Système fourrager basé sur le foin

Les vaches reçoivent, en période hivernale, à partir de début novembre, un peu de maïs ensilage avec un aliment complémentaire (échange céréales-aliment) et du foin à volonté. « La distribution de l’alimentation est très simple et rapide », apprécie l’éleveur. Des minéraux sous forme de seaux à lécher ne sont distribués qu’au pâturage. Les veaux ne sont jamais complémentés. Ils vont assez vite manger du foin avec leurs mères.

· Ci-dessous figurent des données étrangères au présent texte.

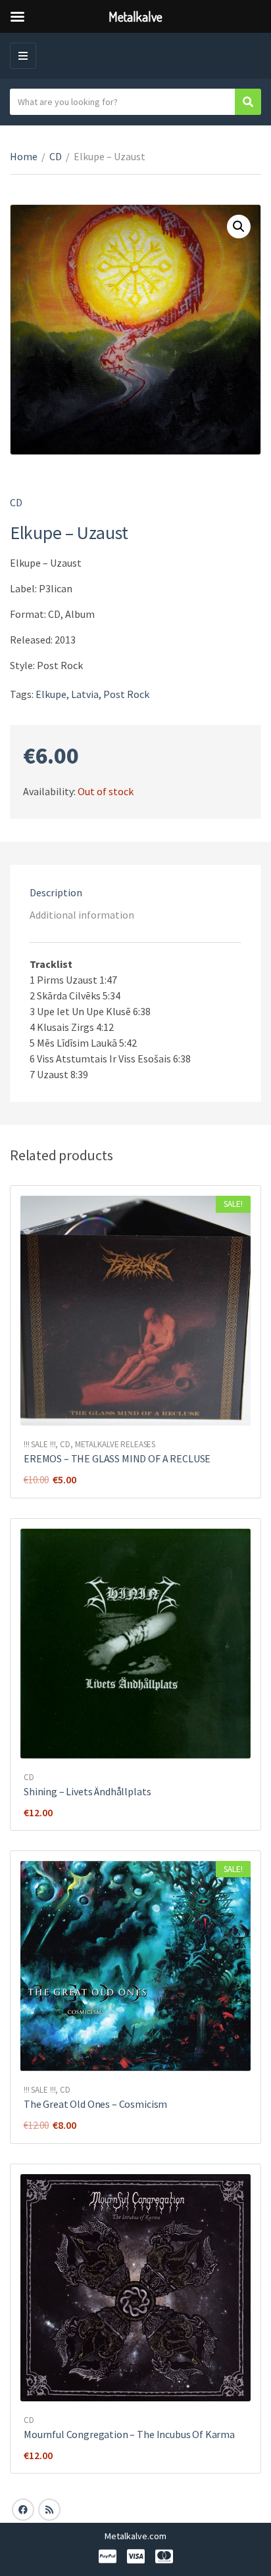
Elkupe (51, 694)
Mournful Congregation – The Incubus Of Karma (129, 2434)
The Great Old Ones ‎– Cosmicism (95, 2103)
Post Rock (126, 694)
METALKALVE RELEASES (115, 1444)
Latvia (85, 694)
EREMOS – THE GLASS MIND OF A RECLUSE (117, 1458)
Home (23, 156)
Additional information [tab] (82, 914)
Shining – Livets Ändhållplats (87, 1791)
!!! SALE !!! (39, 1444)
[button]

Le système fourrager est en effet basé sur le foin, dont une quinzaine d’hectares sont récoltés chaque année. Michel Auvard a bénéficié pendant deux ans d’un suivi hebdomadaire de la chambre d’agriculture de l’Eure sur le pâturage tournant. Cela lui a permis d’acquérir les repères, grâce aux mesures de stock d’herbe disponible (SHD), qu’il réalise désormais à l’œil. « Les vaches savent aussi très bien dire quand ça ne va plus ! » La sortie des parcelles se fait à 5 cm de hauteur d’herbe. Autour des bâtiments, le lot principal de 25 vaches suitées tourne sur six parcelles dans neuf hectares, dont l’une est enrubannée mi-mai pour créer le décalage de repousse. À partir d’août, les vaches ont accès au bâtiment pour manger de l’enrubannage selon leurs besoins. Un lot de génisses de deux ans tourne dans les parcelles plus éloignées, et un lot de génisses d’un an, accompagnées de deux vaches de réforme suitées comme nounous, exploitent un autre îlot. Tout le fumier étant réservé pour les cultures, un engrais complet est épandu sur une vingtaine d’hectares de prairies au printemps (46 N - 14 P -38 K).

 

Chiffres clé

25 rouges des Prés, vente de broutards
93 ha de SAU dont 34 de blé, 7 de colza, 6 d’orge d’hiver, 12 de lin fibre, 4 de maïs ensilage et 29 de prairies naturelles
1,1 UMO : l’éleveur et un apprenti

 

 

Emmanuel Mary, conseiller viande bovine, Chambre d'agriculture de l'Eure

"Une très bonne marge brute par vache en moyenne"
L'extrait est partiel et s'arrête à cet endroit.